Choice is heat stroke or air conditioning
If you asked my dad the top three causes of illness worldwide, here’s what he’d say:
No. 3: Walking around inside the house barefoot.
No. 2: Leaving the house with wet hair.
No. 1: Air conditioning.
I understand not being accustomed to air conditioning. He didn’t grow up with it.In Greece, most homes and some cars don’t have it, even now.
There’s always a hair-raising minute at a Greek hotel just after you first turn on the air conditioning, during which you’re waiting to see what your next few days will be like.
So, no, I’m not particularly shocked that my dad doesn’t want the air conditioning running at full blast all year, even though he lives in the swamps of Florida, where alligators float in his backyard retention pond and the mercury regularly hits 90 degrees.
But it’s not just a personal preference, one that applies to him and him alone. I took my kids to visit him — remember, we’re soft Midwesterners for whom the entirety of May might pass without the arrival of one short-sleeve day — and they were unprepared for his anti-cold air stance.
“It gives me a headache,” he’d say of the air conditioning whenever I tried to move the thermostat from where it was locked at 85 degrees. “It gets onto my neck.”
I’m not sure how temperate air on a person’s neck gives them a headache, but I dealt with the sultry conditions as best I could.

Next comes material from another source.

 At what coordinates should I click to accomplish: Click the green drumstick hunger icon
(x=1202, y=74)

During the night, when I ran the overhead fans at full blast to get some of the thick air moving through the bedroom where the boys slept, my dad would sneak in after everyone else fell asleep and turn the fans off.
“Why do you keep doing that?” I asked. “They’re waking up soaking wet.”

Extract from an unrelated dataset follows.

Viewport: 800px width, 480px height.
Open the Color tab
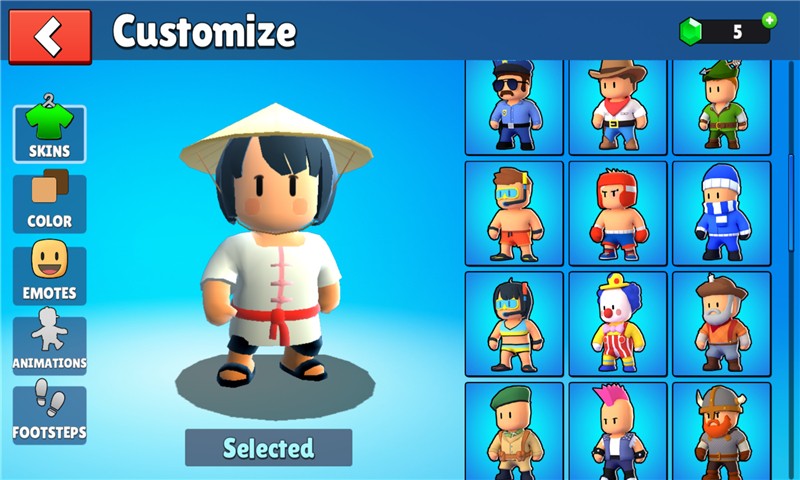tap(49, 203)
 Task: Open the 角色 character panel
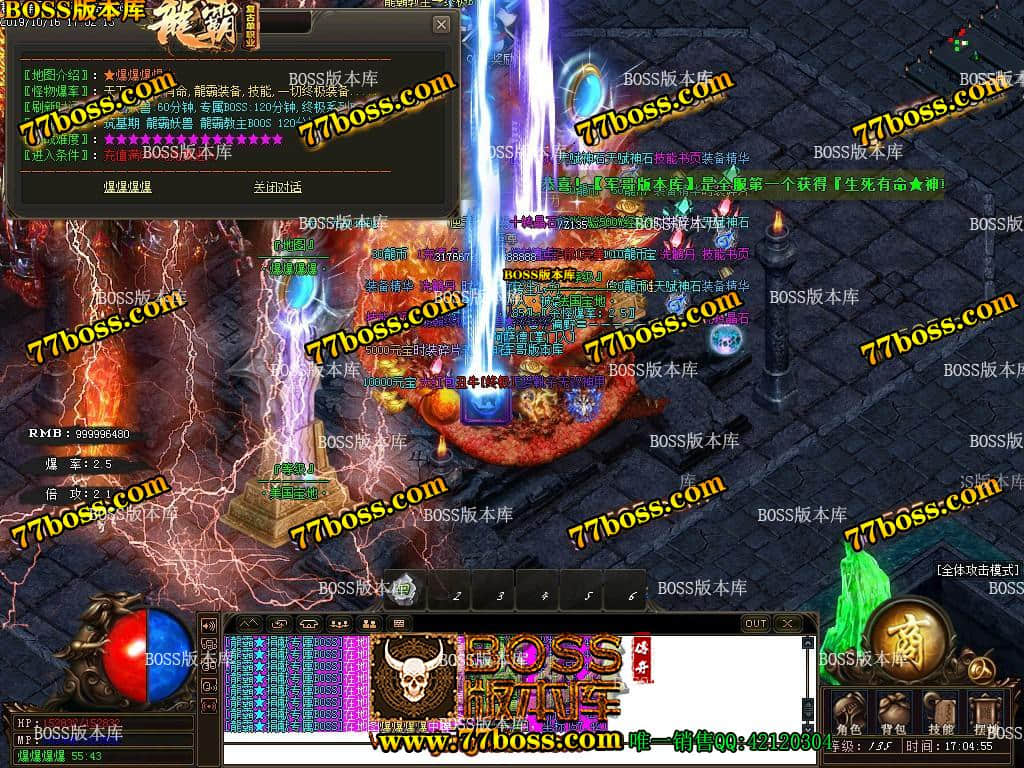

“You’re going to make them sick. You remember that one time he got pneumonia?” he asked, pointing to my younger son. “It’s because you let them walk around the house with no shoes on.”

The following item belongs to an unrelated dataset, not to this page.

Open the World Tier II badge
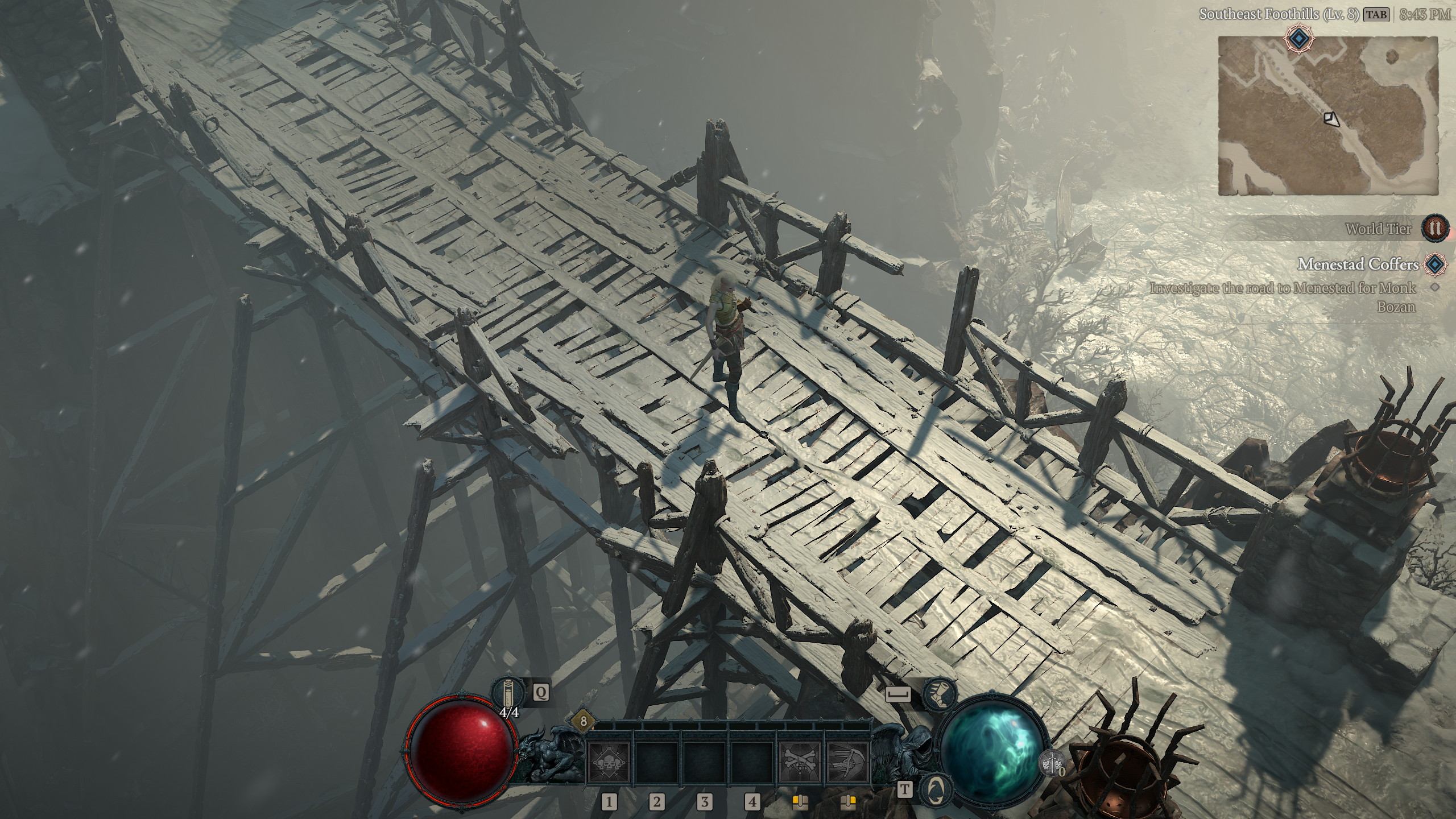The height and width of the screenshot is (819, 1456). click(x=1436, y=229)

It’s pointless to explain to my dad that viruses and bacteria cause pneumonia, not toes touching hardwood floors, just like it’s pointless to tell him that having wet hair outside in the summer can’t give you the flu or that there’s no anarchist conspiracy to burn down all the forests in Greece. He doesn’t want to hear it.
“Why is it so hot in here?” my son asked me at one point during our visit, confusion and flop sweat heavy in his eyes.
I braved my dad’s anger and, full of the thrill of disobedience, snuck over to the thermostat. I moved it down to 78, which seemed scandalously low, and the box began to emit an unearthly moan, like a chthonic monster awoken from its centuries-long slumber.
A few minutes later, after the air handlers had started spitting out stale, vaguely cool air that had been living in the vents for decades, my dad walked out of his bedroom wearing a long-sleeved rugby shirt and a striped scarf, looking for all the world like the oldest fan at a Harry Potter convention.
“Fine, I’ll turn it off,” I said, going back to the thermostat as my kids silently pleaded with me to stay where I was.
“No, keep it,” my dad said, teeth chattering. “I’m fine. I’ll just take some aspirin for the migraine.”
His tone of voice told me that, no, he was not fine at all and would soon be unable to talk as he’d have frozen rock solid.